Instrucciones de tareas ▸
**a.** Responda a estas preguntas a partir del fragmento sobre la lectura:
(i) ¿Qué exige la comprensión crítica del texto?
(ii) ¿Qué realiza cada estudiante antes de la lectura en grupo, como preparación para ella?
(iii) ¿Cuál debe ser el sueño legítimo de todo autor?
**b.** Transcriba literalmente el pasaje del fragmento sobre la lectura que comienza en las palabras "Como autor, yo" y termina después de "por sus lectores.".

Texto de lectura ▸
En última instancia, la lectura
de un texto es una transacción entre el sujeto lector y el texto, como
mediador del encuentro de ese lector con el autor del texto. Es una
composición entre el lector y el autor en la que aquél, esforzándose con
lealtad en el sentido de no traicionar el espíritu del autor,
«reescribe» el texto. Y resulta imposible hacer esto sin la comprensión
crítica del texto, que por su lado exige la superación del miedo a la
lectura y que se va dando en el proceso de creación de aquella
disciplina intelectual de la que he hablado antes. Insistamos en la
disciplina referida. Ella tiene mucho que ver con la lectura, y por lo
tanto con la escritura. No es posible leer sin escribir, ni escribir sin
leer.
Otro aspecto importante, y que desafía
aún más al lector como «recreador» del texto que lee, es que la
comprensión del texto no está depositada, estática, inmovilizada en sus
páginas a la espera de que el lector la desoculte. Si fuese así
definitivamente, no podríamos decir que leer de manera crítica es
«reescribir» lo leído. Por eso es que antes he hablado de la lectura
como composición entre el lector y el autor, en la que el significado
más profundo del texto también es creación del lector. Este punto nos
lleva a la necesidad de la lectura también como experiencia dialógica,
en la que la discusión del texto realizada por sujetos lectores aclara,
ilumina y crea la comprensión grupal de lo leído. En el fondo, la
lectura en grupo hace emerger diferentes puntos de vista que,
exponiéndose los unos a los otros, enriquecen la producción de la
inteligencia del texto.
Entre las mejores
prácticas de lectura que he tenido dentro y fuera de Brasil yo citaría
las que realicé coordinando grupos de lectura sobre un texto.
Lo
que he observado es que la timidez frente a la lectura o el propio
miedo tienden a ser superados, y se liberan los intentos de invención
del sentido del texto y no sólo de su descubrimiento.
Obviamente,
antes de la lectura en grupo, y como preparación para ella, cada
estudiante realiza su lectura individual. Consulta tal o cual
instrumento auxiliar. Establece esta o aquella interpretación de uno u
otro de los fragmentos de la lectura. El proceso de creación de la
comprensión de lo que se lee va siendo construido en el diálogo entre
los diferentes puntos de vista en torno al desafío, que es el núcleo
significativo del autor.
Como autor, yo
estaría más que satisfecho si llegara a saber que este texto provoca
algún tipo de lectura comprometida, como aquellas en las que vengo
insistiendo a lo largo de este libro, entre sus lectores y lectoras. En
el fondo, ése debe ser el sueño legítimo de todo autor, ser leído,
discutido, criticado, mejorado, reinventado por sus lectores.

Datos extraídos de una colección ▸
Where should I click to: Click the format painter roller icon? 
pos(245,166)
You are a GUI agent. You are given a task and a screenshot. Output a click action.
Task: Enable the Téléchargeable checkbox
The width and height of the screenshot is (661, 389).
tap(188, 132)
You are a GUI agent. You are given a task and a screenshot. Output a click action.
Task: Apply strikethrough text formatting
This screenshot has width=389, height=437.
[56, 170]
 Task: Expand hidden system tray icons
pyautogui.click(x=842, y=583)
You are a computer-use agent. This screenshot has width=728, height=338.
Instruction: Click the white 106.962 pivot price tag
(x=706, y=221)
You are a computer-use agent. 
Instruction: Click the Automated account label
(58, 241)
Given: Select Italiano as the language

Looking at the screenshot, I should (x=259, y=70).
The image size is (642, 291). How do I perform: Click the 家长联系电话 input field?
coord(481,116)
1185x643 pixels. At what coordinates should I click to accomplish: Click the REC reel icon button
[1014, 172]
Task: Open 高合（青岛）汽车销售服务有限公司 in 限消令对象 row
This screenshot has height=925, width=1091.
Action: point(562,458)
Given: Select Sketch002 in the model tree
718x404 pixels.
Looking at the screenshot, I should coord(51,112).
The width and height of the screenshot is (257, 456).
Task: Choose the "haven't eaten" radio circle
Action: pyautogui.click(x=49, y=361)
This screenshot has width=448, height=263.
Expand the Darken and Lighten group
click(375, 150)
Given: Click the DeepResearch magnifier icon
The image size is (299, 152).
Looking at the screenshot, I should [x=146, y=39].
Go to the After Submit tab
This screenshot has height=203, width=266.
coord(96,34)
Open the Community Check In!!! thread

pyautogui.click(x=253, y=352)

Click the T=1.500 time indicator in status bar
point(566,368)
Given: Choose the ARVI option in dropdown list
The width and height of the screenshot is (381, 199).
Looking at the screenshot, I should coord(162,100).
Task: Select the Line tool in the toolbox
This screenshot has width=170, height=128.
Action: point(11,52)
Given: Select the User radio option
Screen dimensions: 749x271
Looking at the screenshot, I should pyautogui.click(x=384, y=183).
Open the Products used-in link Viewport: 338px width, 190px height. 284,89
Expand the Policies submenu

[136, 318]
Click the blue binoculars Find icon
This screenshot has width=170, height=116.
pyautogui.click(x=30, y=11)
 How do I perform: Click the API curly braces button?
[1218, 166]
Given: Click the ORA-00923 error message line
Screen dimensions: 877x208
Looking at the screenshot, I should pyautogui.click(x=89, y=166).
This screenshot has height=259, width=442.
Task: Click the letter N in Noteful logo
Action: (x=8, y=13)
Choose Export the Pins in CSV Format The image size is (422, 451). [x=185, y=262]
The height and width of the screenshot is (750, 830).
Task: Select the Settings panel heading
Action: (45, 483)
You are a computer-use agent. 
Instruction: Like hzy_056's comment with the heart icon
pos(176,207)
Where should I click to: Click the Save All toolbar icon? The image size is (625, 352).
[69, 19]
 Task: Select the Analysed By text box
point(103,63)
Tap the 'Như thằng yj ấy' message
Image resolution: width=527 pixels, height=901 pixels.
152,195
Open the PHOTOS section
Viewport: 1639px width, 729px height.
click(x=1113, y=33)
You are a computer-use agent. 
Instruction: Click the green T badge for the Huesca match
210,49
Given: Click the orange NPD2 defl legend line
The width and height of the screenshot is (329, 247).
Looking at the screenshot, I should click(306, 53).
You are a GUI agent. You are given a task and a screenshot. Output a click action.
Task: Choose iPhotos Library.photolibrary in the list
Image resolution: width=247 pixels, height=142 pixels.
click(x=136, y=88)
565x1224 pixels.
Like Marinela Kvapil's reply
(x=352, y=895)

Respuestas de tareas ▸
**a.**
(i) Exige la superación del miedo a la lectura.
(ii) Cada estudiante realiza su lectura individual.
(iii) Debe ser el ser leído, discutido, criticado, mejorado y reinventado por sus lectores.

**b.**
Como autor, yo
estaría más que satisfecho si llegara a saber que este texto provoca
algún tipo de lectura comprometida, como aquellas en las que vengo
insistiendo a lo largo de este libro, entre sus lectores y lectoras. En
el fondo, ése debe ser el sueño legítimo de todo autor, ser leído,
discutido, criticado, mejorado, reinventado por sus lectores.